Durchzusetzen scheint sich international wie in Deutschland, daß die Mittelvergabe für die Lehre zu einem erheblichen Teil von der Zahl der Abschlüsse bestimmt wird. Dies soll ein Anreiz sein für möglichst kurze Studienzeiten. Die Befürchtung, dies könnte zu Qualitätseinbußen führen, hat sich bisher nicht bestätigt. So stellte etwa Rektorin Karen Sonne Jakobsen von der dänische Roskilde-Universität fest, die Drop-out-Quote habe sich nicht verschlechtert.

Intensiv gerungen wurde in Hannover um die Frage, wie hoch der Anteil der formelgebundenen Mittelvergabe sein soll. Die Praxis im Ausland ist hier keineswegs einheitlich. In Großbritannien werden, wie Gareth Williams von der University of London erläuterte, 90 Prozent der Mittel anhand festgelegter Indikatoren vergeben, nur zehn Prozent sind „verhandelbar“. In den Niederlanden wiederum werden 75 Prozent der Forschung als „strategisch“ bewertet und sind damit offen für politische Gewichtungen.

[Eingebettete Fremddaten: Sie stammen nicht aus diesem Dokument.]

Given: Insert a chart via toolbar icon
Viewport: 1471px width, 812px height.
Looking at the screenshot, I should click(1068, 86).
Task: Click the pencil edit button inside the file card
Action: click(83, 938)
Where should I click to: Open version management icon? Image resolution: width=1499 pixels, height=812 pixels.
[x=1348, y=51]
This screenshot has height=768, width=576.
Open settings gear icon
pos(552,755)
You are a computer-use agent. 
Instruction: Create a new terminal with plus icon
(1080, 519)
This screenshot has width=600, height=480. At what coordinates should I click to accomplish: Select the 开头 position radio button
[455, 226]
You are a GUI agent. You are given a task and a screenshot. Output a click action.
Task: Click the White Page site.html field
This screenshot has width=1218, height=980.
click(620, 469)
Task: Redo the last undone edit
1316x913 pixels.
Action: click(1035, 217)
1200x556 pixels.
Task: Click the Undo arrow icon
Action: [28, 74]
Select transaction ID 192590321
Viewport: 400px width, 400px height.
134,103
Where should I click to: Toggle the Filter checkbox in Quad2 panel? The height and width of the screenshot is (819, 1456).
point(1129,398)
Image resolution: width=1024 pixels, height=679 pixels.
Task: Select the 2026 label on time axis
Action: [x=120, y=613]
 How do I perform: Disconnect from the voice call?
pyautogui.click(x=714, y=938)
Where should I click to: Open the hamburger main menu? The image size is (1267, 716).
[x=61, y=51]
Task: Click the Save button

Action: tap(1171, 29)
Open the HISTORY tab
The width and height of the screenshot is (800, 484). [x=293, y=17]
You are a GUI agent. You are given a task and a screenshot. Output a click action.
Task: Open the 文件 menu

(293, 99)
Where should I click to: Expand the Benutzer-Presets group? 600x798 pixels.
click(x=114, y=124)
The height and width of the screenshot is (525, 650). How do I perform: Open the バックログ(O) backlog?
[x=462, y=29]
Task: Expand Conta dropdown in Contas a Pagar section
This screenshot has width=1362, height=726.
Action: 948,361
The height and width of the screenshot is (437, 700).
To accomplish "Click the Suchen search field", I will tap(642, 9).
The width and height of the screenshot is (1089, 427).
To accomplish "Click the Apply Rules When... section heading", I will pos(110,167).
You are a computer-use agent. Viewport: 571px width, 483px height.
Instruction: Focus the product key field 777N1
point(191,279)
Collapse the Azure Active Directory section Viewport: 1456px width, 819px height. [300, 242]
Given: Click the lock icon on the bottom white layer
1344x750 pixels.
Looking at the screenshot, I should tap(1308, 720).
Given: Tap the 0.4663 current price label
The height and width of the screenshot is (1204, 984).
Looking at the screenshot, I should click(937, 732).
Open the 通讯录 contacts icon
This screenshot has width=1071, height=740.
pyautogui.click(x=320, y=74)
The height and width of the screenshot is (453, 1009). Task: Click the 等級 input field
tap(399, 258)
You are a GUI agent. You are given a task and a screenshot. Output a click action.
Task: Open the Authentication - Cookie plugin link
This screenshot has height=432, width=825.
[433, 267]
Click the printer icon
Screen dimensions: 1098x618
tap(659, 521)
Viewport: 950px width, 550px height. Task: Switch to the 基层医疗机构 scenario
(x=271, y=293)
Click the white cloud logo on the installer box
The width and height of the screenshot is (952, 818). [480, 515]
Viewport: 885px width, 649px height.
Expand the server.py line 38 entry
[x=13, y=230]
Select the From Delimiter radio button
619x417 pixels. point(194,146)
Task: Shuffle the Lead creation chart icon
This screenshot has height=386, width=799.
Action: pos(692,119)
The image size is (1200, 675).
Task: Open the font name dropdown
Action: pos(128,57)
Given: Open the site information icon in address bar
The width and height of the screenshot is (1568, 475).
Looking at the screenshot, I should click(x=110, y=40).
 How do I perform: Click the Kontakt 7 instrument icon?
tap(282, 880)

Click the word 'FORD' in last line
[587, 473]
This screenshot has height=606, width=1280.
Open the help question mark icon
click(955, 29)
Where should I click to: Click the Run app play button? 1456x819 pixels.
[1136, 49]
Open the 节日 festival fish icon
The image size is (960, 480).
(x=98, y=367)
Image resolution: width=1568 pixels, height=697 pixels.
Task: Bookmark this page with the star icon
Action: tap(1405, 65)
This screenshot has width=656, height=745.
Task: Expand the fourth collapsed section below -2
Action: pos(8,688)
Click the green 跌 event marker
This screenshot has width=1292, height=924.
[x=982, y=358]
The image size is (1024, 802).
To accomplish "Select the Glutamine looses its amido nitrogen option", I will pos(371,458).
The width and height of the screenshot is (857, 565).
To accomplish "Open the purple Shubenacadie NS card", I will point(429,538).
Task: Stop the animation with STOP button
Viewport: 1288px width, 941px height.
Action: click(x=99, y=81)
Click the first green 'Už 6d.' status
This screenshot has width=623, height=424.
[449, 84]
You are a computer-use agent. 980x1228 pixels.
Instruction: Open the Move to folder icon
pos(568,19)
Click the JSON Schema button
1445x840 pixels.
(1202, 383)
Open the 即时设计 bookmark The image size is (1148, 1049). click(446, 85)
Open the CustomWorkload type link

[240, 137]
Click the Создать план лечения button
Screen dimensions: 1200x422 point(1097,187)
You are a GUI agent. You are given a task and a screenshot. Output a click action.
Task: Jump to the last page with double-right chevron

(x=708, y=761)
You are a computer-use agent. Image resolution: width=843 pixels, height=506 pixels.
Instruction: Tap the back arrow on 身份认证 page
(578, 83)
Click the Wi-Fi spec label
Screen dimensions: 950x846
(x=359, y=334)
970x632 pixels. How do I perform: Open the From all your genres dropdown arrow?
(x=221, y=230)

Keines der ausländischen Modelle sei „eins zu eins übertragbar“, hatte CHE-Leiter Müller-Böling schon zu Beginn der Tagung vorweggeschickt. Am Ende traf Josef Reiter, der Präsident der Universität Mainz, den Tenor mit seiner Feststellung: „Wir brauchen einen Cocktail.“ Einigkeit herrschte auch in der Meinung, die Parameter für die Mittelzuweisung dürften nicht zu eng sein, da sonst jeder Gestaltungsspielraum verlorengehe.

Aufmerksam registriert wurde, wie in England und Israel (das das britische Modell übernahm) die staatlichen Gesamtzuweisungen ausgehandelt werden. In beiden Ländern ist dies Sache eines zahlenmäßig sehr kleinen Gremiums, das als „Puffer“ zwischen Hochschulen und Regierung geschaltet wird. In Israel (das das Modell weiter in seiner ursprünglichen Form praktiziert, während sich in England die Regierung wieder stärker einmischt) sitzen nur sechs Leute in diesem Komitee: vier Vertreter der Hochschulen sowie zwei Vertreter der Industrie – und kein einziger Regierungsvertreter. Bisher funktioniert das System hervorragend. Die Mittel werden jeweils für einen Zeitraum von drei bis vier Jahren ausgehandelt, und das Renommee des Komitees ist so hoch, daß die Hochschulen durchaus die Mittel bekommen, die sie brauchen. Das schafft Planungssicherheit.

Eine Lektion ganz anderer Art hatte Rektor Williams aus London noch parat: Er zeigte, wie erfinderisch Universitäten sein können, wenn ihnen erlaubt wird, eigene Einnahmen zu machen. An den britischen Hochschulen macht dieser Posten bereits 16,5 Prozent der Einnahmen aus. Beratungsdienste, Seminare im Ausland (viele davon in Asien), sogar eigene Kreditkarten werden angeboten. „Sobald man kommerziell denkt, stellen sich alle möglichen Dinge ein“, meinte Williams.